> Data for locating visible targets:
──────

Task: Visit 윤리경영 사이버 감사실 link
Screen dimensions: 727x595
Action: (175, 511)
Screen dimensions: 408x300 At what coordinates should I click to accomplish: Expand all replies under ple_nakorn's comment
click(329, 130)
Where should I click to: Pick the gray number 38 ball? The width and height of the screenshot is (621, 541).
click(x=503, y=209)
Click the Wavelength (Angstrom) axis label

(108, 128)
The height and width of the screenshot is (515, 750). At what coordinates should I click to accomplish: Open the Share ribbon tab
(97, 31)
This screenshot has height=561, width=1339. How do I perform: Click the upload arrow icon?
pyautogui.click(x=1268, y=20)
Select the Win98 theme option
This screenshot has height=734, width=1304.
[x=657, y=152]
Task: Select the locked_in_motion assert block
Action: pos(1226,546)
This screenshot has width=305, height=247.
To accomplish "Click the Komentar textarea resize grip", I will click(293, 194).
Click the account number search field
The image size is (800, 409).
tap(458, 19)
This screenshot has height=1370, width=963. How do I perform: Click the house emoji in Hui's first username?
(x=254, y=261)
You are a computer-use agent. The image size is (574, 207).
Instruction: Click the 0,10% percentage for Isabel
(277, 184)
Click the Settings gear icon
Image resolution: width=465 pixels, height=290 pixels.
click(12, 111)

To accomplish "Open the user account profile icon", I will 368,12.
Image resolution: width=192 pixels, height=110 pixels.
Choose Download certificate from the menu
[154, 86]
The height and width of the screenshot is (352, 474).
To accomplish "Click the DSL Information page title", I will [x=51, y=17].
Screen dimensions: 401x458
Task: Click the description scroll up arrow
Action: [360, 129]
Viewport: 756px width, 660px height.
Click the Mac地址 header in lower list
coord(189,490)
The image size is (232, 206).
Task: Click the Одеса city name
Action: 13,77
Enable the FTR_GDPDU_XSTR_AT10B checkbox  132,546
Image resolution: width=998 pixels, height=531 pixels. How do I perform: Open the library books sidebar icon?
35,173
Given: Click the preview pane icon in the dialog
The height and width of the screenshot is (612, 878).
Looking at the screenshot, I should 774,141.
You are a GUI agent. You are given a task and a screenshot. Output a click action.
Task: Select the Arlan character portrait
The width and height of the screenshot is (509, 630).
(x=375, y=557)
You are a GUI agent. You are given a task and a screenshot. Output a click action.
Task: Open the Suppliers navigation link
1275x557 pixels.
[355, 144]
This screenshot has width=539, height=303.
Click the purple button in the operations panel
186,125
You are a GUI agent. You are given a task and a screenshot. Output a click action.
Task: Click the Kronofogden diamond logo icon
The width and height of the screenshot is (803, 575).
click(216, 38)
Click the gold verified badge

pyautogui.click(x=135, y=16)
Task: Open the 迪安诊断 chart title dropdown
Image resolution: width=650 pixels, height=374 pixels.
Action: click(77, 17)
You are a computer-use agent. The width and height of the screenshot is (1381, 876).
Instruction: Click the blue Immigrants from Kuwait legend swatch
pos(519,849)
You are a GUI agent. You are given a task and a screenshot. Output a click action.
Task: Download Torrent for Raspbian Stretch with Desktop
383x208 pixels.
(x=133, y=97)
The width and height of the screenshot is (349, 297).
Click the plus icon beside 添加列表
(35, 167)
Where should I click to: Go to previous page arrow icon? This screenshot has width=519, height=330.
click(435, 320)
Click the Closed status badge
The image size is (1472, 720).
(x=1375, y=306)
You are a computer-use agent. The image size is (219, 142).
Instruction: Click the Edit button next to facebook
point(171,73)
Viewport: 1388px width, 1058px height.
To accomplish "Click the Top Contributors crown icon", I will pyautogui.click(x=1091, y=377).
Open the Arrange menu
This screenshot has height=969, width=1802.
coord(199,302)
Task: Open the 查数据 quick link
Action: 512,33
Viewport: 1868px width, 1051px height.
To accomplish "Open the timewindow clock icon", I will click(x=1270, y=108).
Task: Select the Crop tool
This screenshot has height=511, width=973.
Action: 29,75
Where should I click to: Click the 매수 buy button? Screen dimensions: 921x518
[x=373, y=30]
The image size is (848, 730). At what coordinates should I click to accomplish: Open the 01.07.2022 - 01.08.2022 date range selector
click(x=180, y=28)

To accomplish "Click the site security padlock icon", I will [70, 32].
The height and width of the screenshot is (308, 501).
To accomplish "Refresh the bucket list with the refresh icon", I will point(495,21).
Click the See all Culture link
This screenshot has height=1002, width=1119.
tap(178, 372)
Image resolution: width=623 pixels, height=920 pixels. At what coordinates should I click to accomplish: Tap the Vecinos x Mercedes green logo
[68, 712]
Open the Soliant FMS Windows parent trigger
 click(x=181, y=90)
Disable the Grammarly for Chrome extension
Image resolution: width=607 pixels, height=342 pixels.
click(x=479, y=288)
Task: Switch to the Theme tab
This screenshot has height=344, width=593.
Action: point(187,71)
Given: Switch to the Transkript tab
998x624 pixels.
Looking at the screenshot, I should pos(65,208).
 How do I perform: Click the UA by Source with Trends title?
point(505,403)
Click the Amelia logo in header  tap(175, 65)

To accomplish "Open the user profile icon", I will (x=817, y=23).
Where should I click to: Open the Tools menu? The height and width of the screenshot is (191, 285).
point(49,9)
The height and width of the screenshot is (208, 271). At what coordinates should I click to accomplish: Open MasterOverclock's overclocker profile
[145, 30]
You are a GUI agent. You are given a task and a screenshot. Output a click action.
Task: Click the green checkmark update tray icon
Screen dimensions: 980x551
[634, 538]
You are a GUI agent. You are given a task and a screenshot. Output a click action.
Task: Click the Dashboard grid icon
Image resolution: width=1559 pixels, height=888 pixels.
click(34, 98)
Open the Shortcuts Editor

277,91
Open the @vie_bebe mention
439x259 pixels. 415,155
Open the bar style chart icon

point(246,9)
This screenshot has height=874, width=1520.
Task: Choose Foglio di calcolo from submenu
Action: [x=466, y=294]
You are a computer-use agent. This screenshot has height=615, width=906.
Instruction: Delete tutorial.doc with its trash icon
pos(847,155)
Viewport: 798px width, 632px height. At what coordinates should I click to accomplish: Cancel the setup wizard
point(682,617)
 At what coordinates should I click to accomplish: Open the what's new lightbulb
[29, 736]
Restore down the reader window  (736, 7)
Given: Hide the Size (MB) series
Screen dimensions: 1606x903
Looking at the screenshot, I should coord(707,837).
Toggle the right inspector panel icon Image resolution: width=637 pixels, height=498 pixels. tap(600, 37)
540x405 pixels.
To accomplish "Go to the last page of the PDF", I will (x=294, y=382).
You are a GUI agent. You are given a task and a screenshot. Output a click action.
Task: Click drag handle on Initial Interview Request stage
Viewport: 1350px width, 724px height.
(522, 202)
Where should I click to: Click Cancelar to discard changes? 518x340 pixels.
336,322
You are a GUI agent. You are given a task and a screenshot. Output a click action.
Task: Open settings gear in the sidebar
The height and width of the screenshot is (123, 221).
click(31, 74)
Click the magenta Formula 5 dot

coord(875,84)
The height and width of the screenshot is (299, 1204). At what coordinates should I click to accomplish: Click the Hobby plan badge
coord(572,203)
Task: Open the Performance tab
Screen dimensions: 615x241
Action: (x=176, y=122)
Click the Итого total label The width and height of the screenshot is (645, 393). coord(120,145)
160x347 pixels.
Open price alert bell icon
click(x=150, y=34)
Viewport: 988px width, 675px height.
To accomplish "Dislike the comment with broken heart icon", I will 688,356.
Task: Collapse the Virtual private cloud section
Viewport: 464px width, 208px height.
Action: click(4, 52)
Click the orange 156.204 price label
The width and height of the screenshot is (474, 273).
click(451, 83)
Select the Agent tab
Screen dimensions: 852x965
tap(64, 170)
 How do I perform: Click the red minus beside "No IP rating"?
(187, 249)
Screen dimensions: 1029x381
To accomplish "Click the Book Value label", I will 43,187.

──────

> WHAT IS REQUIRED: Print all of the lines above verbatim, without any alteration.

> THE RESPONSE:
Task: Visit 윤리경영 사이버 감사실 link
Screen dimensions: 727x595
Action: (175, 511)
Screen dimensions: 408x300 At what coordinates should I click to accomplish: Expand all replies under ple_nakorn's comment
click(329, 130)
Where should I click to: Pick the gray number 38 ball? The width and height of the screenshot is (621, 541).
click(x=503, y=209)
Click the Wavelength (Angstrom) axis label

(108, 128)
The height and width of the screenshot is (515, 750). At what coordinates should I click to accomplish: Open the Share ribbon tab
(97, 31)
This screenshot has height=561, width=1339. How do I perform: Click the upload arrow icon?
pyautogui.click(x=1268, y=20)
Select the Win98 theme option
This screenshot has height=734, width=1304.
[x=657, y=152]
Task: Select the locked_in_motion assert block
Action: pos(1226,546)
This screenshot has width=305, height=247.
To accomplish "Click the Komentar textarea resize grip", I will click(293, 194).
Click the account number search field
The image size is (800, 409).
tap(458, 19)
This screenshot has height=1370, width=963. How do I perform: Click the house emoji in Hui's first username?
(x=254, y=261)
You are a computer-use agent. The image size is (574, 207).
Instruction: Click the 0,10% percentage for Isabel
(277, 184)
Click the Settings gear icon
Image resolution: width=465 pixels, height=290 pixels.
click(12, 111)

To accomplish "Open the user account profile icon", I will 368,12.
Image resolution: width=192 pixels, height=110 pixels.
Choose Download certificate from the menu
[154, 86]
The height and width of the screenshot is (352, 474).
To accomplish "Click the DSL Information page title", I will [x=51, y=17].
Screen dimensions: 401x458
Task: Click the description scroll up arrow
Action: [360, 129]
Viewport: 756px width, 660px height.
Click the Mac地址 header in lower list
coord(189,490)
The image size is (232, 206).
Task: Click the Одеса city name
Action: 13,77
Enable the FTR_GDPDU_XSTR_AT10B checkbox  132,546
Image resolution: width=998 pixels, height=531 pixels. How do I perform: Open the library books sidebar icon?
35,173
Given: Click the preview pane icon in the dialog
The height and width of the screenshot is (612, 878).
Looking at the screenshot, I should 774,141.
You are a GUI agent. You are given a task and a screenshot. Output a click action.
Task: Select the Arlan character portrait
The width and height of the screenshot is (509, 630).
(x=375, y=557)
You are a GUI agent. You are given a task and a screenshot. Output a click action.
Task: Open the Suppliers navigation link
1275x557 pixels.
[355, 144]
This screenshot has width=539, height=303.
Click the purple button in the operations panel
186,125
You are a GUI agent. You are given a task and a screenshot. Output a click action.
Task: Click the Kronofogden diamond logo icon
The width and height of the screenshot is (803, 575).
click(216, 38)
Click the gold verified badge

pyautogui.click(x=135, y=16)
Task: Open the 迪安诊断 chart title dropdown
Image resolution: width=650 pixels, height=374 pixels.
Action: click(77, 17)
You are a computer-use agent. The width and height of the screenshot is (1381, 876).
Instruction: Click the blue Immigrants from Kuwait legend swatch
pos(519,849)
You are a GUI agent. You are given a task and a screenshot. Output a click action.
Task: Download Torrent for Raspbian Stretch with Desktop
383x208 pixels.
(x=133, y=97)
The width and height of the screenshot is (349, 297).
Click the plus icon beside 添加列表
(35, 167)
Where should I click to: Go to previous page arrow icon? This screenshot has width=519, height=330.
click(435, 320)
Click the Closed status badge
The image size is (1472, 720).
(x=1375, y=306)
You are a computer-use agent. The image size is (219, 142).
Instruction: Click the Edit button next to facebook
point(171,73)
Viewport: 1388px width, 1058px height.
To accomplish "Click the Top Contributors crown icon", I will pyautogui.click(x=1091, y=377).
Open the Arrange menu
This screenshot has height=969, width=1802.
coord(199,302)
Task: Open the 查数据 quick link
Action: 512,33
Viewport: 1868px width, 1051px height.
To accomplish "Open the timewindow clock icon", I will click(x=1270, y=108).
Task: Select the Crop tool
This screenshot has height=511, width=973.
Action: 29,75
Where should I click to: Click the 매수 buy button? Screen dimensions: 921x518
[x=373, y=30]
The image size is (848, 730). At what coordinates should I click to accomplish: Open the 01.07.2022 - 01.08.2022 date range selector
click(x=180, y=28)

To accomplish "Click the site security padlock icon", I will [70, 32].
The height and width of the screenshot is (308, 501).
To accomplish "Refresh the bucket list with the refresh icon", I will point(495,21).
Click the See all Culture link
This screenshot has height=1002, width=1119.
tap(178, 372)
Image resolution: width=623 pixels, height=920 pixels. At what coordinates should I click to accomplish: Tap the Vecinos x Mercedes green logo
[68, 712]
Open the Soliant FMS Windows parent trigger
 click(x=181, y=90)
Disable the Grammarly for Chrome extension
Image resolution: width=607 pixels, height=342 pixels.
click(x=479, y=288)
Task: Switch to the Theme tab
This screenshot has height=344, width=593.
Action: point(187,71)
Given: Switch to the Transkript tab
998x624 pixels.
Looking at the screenshot, I should pos(65,208).
 How do I perform: Click the UA by Source with Trends title?
point(505,403)
Click the Amelia logo in header  tap(175, 65)

To accomplish "Open the user profile icon", I will (x=817, y=23).
Where should I click to: Open the Tools menu? The height and width of the screenshot is (191, 285).
point(49,9)
The height and width of the screenshot is (208, 271). At what coordinates should I click to accomplish: Open MasterOverclock's overclocker profile
[145, 30]
You are a GUI agent. You are given a task and a screenshot. Output a click action.
Task: Click the green checkmark update tray icon
Screen dimensions: 980x551
[634, 538]
You are a GUI agent. You are given a task and a screenshot. Output a click action.
Task: Click the Dashboard grid icon
Image resolution: width=1559 pixels, height=888 pixels.
click(34, 98)
Open the Shortcuts Editor

277,91
Open the @vie_bebe mention
439x259 pixels. 415,155
Open the bar style chart icon

point(246,9)
This screenshot has height=874, width=1520.
Task: Choose Foglio di calcolo from submenu
Action: [x=466, y=294]
You are a computer-use agent. This screenshot has height=615, width=906.
Instruction: Delete tutorial.doc with its trash icon
pos(847,155)
Viewport: 798px width, 632px height. At what coordinates should I click to accomplish: Cancel the setup wizard
point(682,617)
 At what coordinates should I click to accomplish: Open the what's new lightbulb
[29, 736]
Restore down the reader window  (736, 7)
Given: Hide the Size (MB) series
Screen dimensions: 1606x903
Looking at the screenshot, I should coord(707,837).
Toggle the right inspector panel icon Image resolution: width=637 pixels, height=498 pixels. tap(600, 37)
540x405 pixels.
To accomplish "Go to the last page of the PDF", I will (x=294, y=382).
You are a GUI agent. You are given a task and a screenshot. Output a click action.
Task: Click drag handle on Initial Interview Request stage
Viewport: 1350px width, 724px height.
(522, 202)
Where should I click to: Click Cancelar to discard changes? 518x340 pixels.
336,322
You are a GUI agent. You are given a task and a screenshot. Output a click action.
Task: Open settings gear in the sidebar
The height and width of the screenshot is (123, 221).
click(31, 74)
Click the magenta Formula 5 dot

coord(875,84)
The height and width of the screenshot is (299, 1204). At what coordinates should I click to accomplish: Click the Hobby plan badge
coord(572,203)
Task: Open the Performance tab
Screen dimensions: 615x241
Action: (x=176, y=122)
Click the Итого total label The width and height of the screenshot is (645, 393). coord(120,145)
160x347 pixels.
Open price alert bell icon
click(x=150, y=34)
Viewport: 988px width, 675px height.
To accomplish "Dislike the comment with broken heart icon", I will 688,356.
Task: Collapse the Virtual private cloud section
Viewport: 464px width, 208px height.
Action: click(4, 52)
Click the orange 156.204 price label
The width and height of the screenshot is (474, 273).
click(451, 83)
Select the Agent tab
Screen dimensions: 852x965
tap(64, 170)
 How do I perform: Click the red minus beside "No IP rating"?
(187, 249)
Screen dimensions: 1029x381
To accomplish "Click the Book Value label", I will 43,187.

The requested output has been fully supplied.